2015-04-25

The Spinster

I read an article recently, which set me thinking about my age relative to how truly not driven I am to get married.
When I was young, the women who were single were the ones who crossed my eyes with stars. I saw a few of my Mom's friends who weren't married, perhaps lesbians but for the most part, I knew whom was attracted to men and who wasn't. I've always been boy-crazy, and it almost drove me crazy, descending as I did into a long, co-dependent spiral of making decisions based on the man in my life who was never equipped to be a partner in the first place whether from loving alcohol or self with the smoldering ever-present love that should radiate between actual partners.
After my life was derailed by a break-up at the end of 2013, I let it happen. I let myself admit all of the discomfort and awkwardness. In the past, I'd sugar-coat or see things with rose-colored glasses. I saw this for what it was. I saw me for whom I am.
I let myself experience the deepest part of me, the part that isn't driven by the need to be with someone. I love the pace of my life. I love the dogs, and the garden. The years right before these were huge - I traveled often, playing roller derby and spending time in Seattle, where my boyfriend lived. At first, after I'd left derby, I felt compelled to replace it. He was a ref, and subsequently to our dramatic end I got to be divorced from derby entirely. I took time for that to settle, but since it has I have to admit to feeling at my when I am... alone.
My work, my physical self, my family connections with my Mom and several cousins are all entirely stronger and deeper for the time I've spent not subtly tuning myself to a man or a community's frequency. I feel a sense of internal stability that I'd previously misunderstood to be something that came from someone, or something else.
Those women who stand on their own in the world, who share connection to but not dependence on, something external were my heroes before I knew it. I can't name anyone specific per se. But I know I spied them at parties, and in stories told between my parents at dinner. I know I felt that I got them; maybe more accurately they got me. they got my deepest curiosity, along with the women who married later in life. I didn't know how powerfully I needed to embrace being a loner.
Understandably, somewhat. There is no judgment. I lacked the maturity to see that everyone has something weird, or that feels like it would be weird if you admitted it. As a woman, a great deal of messaging about your identity is in relationship to your being 'Mother' 'Wife' 'Girlfriend'. Women diatribe about it on TV and in movies, countless articles are written about When Are You His Girlfriend.
That has never, ever felt okay to me and it has never, ever set well with men. Or at least, not the men I was dating. The men I'd met are great guys, some of whom called themselves feminists, and they were. They contributed, no question. But at the end of the day, they were focused on knowing me in relation to themselves.
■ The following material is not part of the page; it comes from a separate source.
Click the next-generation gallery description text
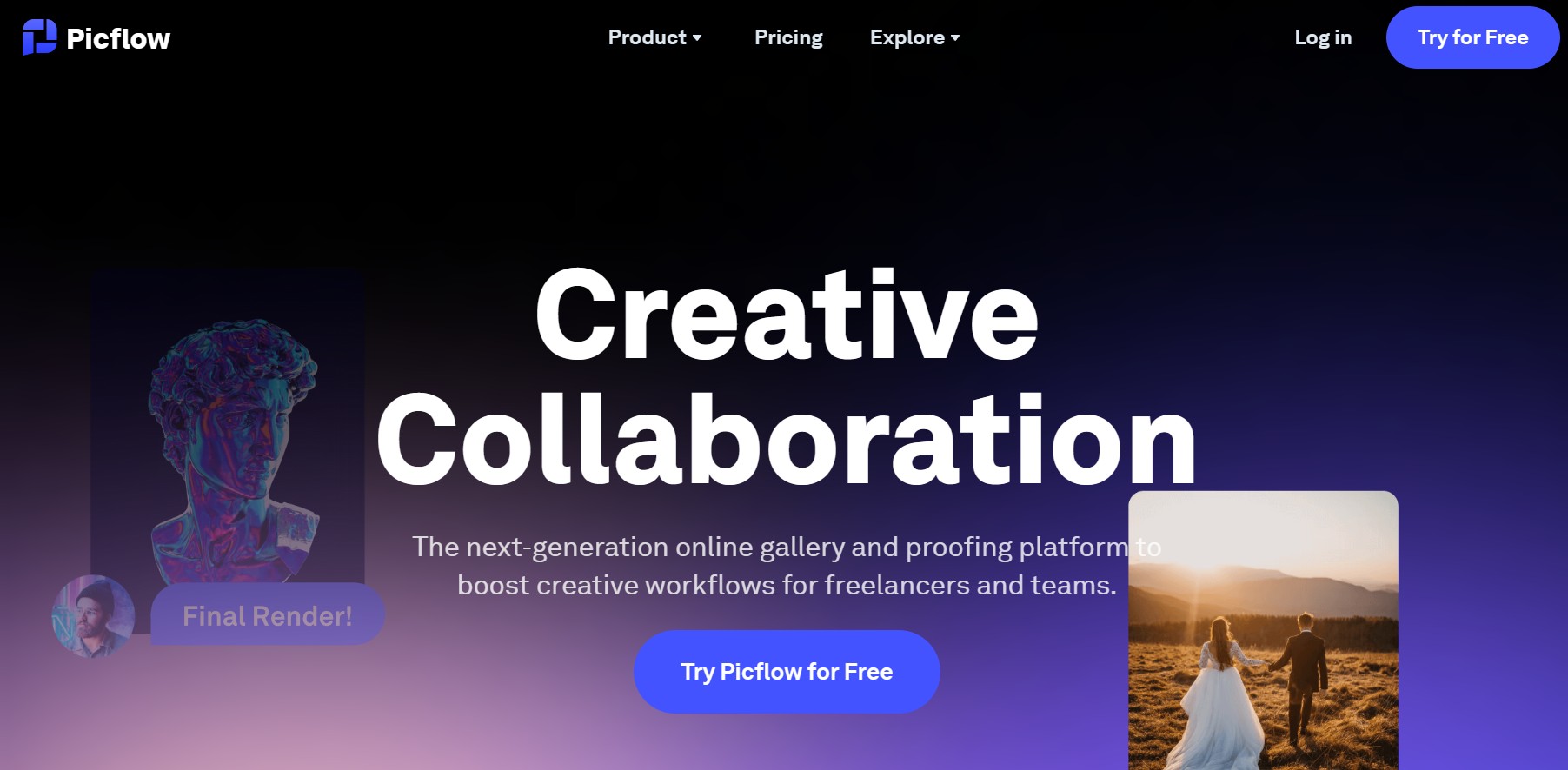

Women know people as whom they are, again in my experience. Women want to know who a man is because they want to know HIM. Men, while they want to know us, I do feel like it comes down so often to deciding on a degree of exclusivity or partnership based not on who I am but on what I could bring to his life. That's part of it, absolutely. But I want to get there after someone really knows me.
Which is a tall order, as I am a complicated woman. There is no question; as a tween, my Dad took my sister and I to see Taming of The Shrew. He meant it when I told me I was his Kate, and he loved me so but it would not be an easy road for me. He was my first soul mate; he said things that have proven to be true only many long years after he died. I still can viscerally remember the way our eyes cut through one another's as he laid some insane-at-the-time truth on me. Insane because I got it, and knew at my core what he was trying to teach me but also insane that you know... parent-child thing. It's intense sometimes. You see so much of yourself in one another yet you are completely separate people. Ideally. Anyway.
Complicated.
Knowing me as a person in a way that defies a title.
It's some out-there shit, I know.
A friend once thought she was telling me like it was, saying that I was just trying to say I didn't want this guy I was seeing to get serious about me. I dunno. Maybe I did? I thought I did, but I feel that I thought I did because I thought that's what all humans had to want. I thought that radiant love could only come from one place - a partner - because that's what everyone said. Take a boy-crazy chick, who was riddled with insecurity and wanting help with defining herself, who would go far to please people, and I would never say that I was under some media-frenzy spell but I would say that I had too much going on inside to be able to see around those messages. I wanted external validation. Badly. I wanted approval, desperately. It seemed like an easy thing since pretty much everyone was getting married and junk.
But if that's really not how you're built, if you don't date the people who can connect as solid partners than settling down is a fantasy at best and a nightmare ending in jail at worst. I think part of me made the choices with men that I made for approval, sure, but healthier aspects to my remaining single are not to be dismissed. I knew I was a mess. I didn't want to be with someone great until I could get my greatness going. I knew I would, too. I never for a second in all of my incredible naivety, and dumbassery thought I wouldn't figure out the peace I longed for. I knew I would get over those insecurities, always. I didn't know when or how, so I wanted to leave good people out of it.
I also believe that life is short. I lost my Dad as a teenager. I know that you take the day that's in front of you and you decide what it is. Maybe you decide it is a fucking terrible day. Fine. Totally great, but decide it. Don't let it be what happened that got the best of you. That can be new to people who haven't had a similarly profound experience. Other traumas and circumstances within and without my control have taught me that the only thing you have any control over is your response to anything. I make every effort to live a Daily Life but that does make it easy for me to not be unhappy with one that doesn't include a boyfriend. Sometimes I have a boyfriend, and it's more of a pain in the ass.
It's fun to date, but sometimes it's just that I do not want to deal with someone else's crap. That's basically utterly preclusive to having a partner. Too many judge women for feeling like this, but they shouldn't.
If we were all able to be ourselves, to choose to be ourselves - no, our best selves - than we could all have dream relationships like my aunt and uncle. There are people with beautiful, astounding, decades-long love affairs. Many of them... many, many, many. In no way do I disavow the idea that I too, may one day meet someone who challenges me to enjoy my single life more than the partnership we could share. I welcome that, in fact, I even believe that it will probably happen for me.
But it's not where I've hung my hat. My heart feels no less full for not waking up with someone else in my bed. My smile is just as easy with a fella on his way to meet me for a bite as it is when I'm on my way to a Stephani yoga class. Either I've always felt this way but couldn't admit it, feeling like I was letting everyone down for not depending on finding a man to call Mine. Or, I newly arrived at it over the last year. It probably doesn't matter, since the point is that being a Spinster works for me. It isn't bad. It's just me.

arizonasarah at 8:16 p.m.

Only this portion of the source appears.